To mark a word for inline compilation, use the word 'inline' like so:

: sq ( x -- x^2 )
    dup * ; inline

The word 'inline' sets the inline slot of the most recently defined word
object.

(Indeed, to push a reference to the most recently defined word object,
use the word 'word').

=== Branching

The only branching primitive supported by factor is 'ifte'. The syntax
is as follows:

2 2 + 4 = ( condition that leaves boolean on the stack )
[
    ( code to execute if condition is true )
] [
    ( code to execute if condition is false )
] ifte

Note that the different components might be spread between words, and
affected by stack operations in transit. Due to the dataflow algorithm
and inlining, all useful cases can be handled correctly.

==== Not all branching forms have a deducable stack effect

The first observation we gain is that if the two branches leave the
stack in inconsistent states, then stack positions used by subsequent
code will depend on the outcome of the branch.

This practice is discouraged anyway -- it leads to hard-to-understand
code -- so it is not supported by the compiler. If you must do it, the
words will always run in the interpreter.

Attempting to compile or balance an expression with such a branch raises
an error:

    9] : bad-ifte 3 = [ 1 2 3 ] [ 2 2 + ] ifte ;
    10] word effect .
break called.

:r prints the callstack.
:j prints the Java stack.
:x returns to top level.
:s returns to top level, retaining the data stack.
:g continues execution (but expect another error).

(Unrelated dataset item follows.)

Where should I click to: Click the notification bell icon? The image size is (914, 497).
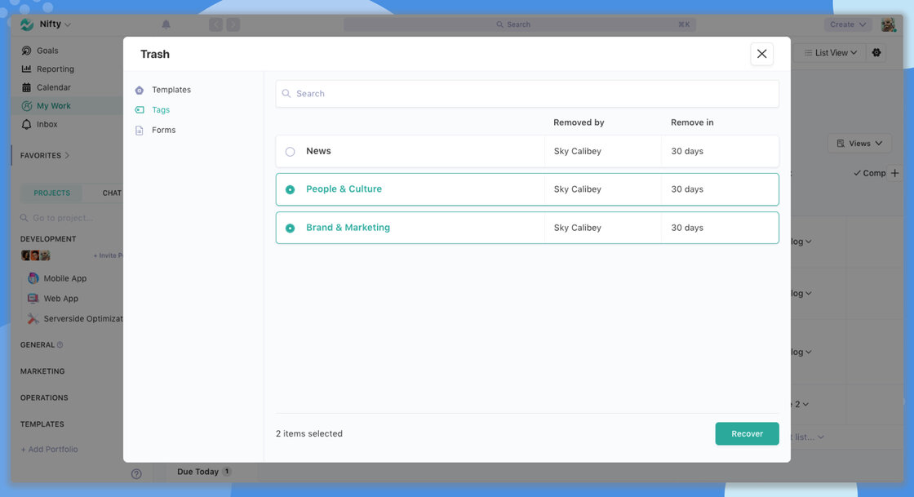tap(166, 24)
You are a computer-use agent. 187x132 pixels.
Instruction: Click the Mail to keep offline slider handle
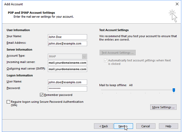[174, 90]
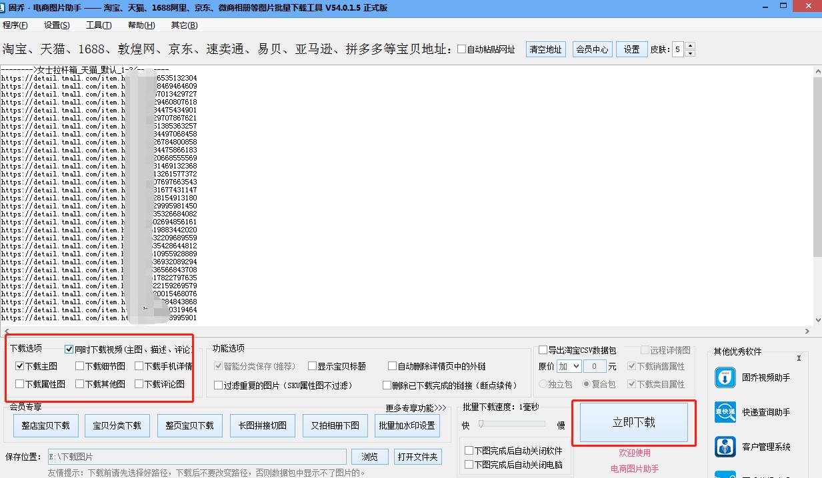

ERROR: Stack effect of [ 1 2 3 ] ( java.lang.Object -- java.lang.Object
java.lang.Object java.lang.Object ) is inconsistent with [ 2 2 + ] (
java.lang.Object -- java.lang.Object )
Head is ( java.lang.Object -- )
Recursive state:
[ #<ifte,base=null,effect=( java.lang.Object -- boolean java.lang.Object
java.lang.Object ); null.null()> #<bad-ifte,base=null,effect=( -- );
null.null()> ]

==== Merging

Lets return to our register transfer language, and add a branching
notation:

- two-instruction sequence to branch to <label> if <register> is null
  ALOAD <register>
  IFNULL <label>

- unconditional goto to <label>
  GOTO <label>

So a simple conditional

rot [
    (true)
] [
    (false)
] ifte

Will be compiled as follows, where the inputs are in registers 1, 2, 3

1	ALOAD 1
2	IFNULL 5
3	(true)
4	GOTO 6
5	(false)
6	RETURN

However the question arises, what becomes of the simulated stack after
the branches are done.

For example, consider this snippet:

random-int random-int random-boolean [
    swap
] [

] ifte

The first three words followed by the branch itself are compiled like
so:

1	1 <- random-int
2	2 <- random-int
3	3 <- random-boolean
4	ALOAD 3
5	IFNULL 8

However, a problem arises because if the true branch is taken, the
simulated stack contains register 1 at the top, and register 2 below;
but if the false branch is taken, it is the opposite!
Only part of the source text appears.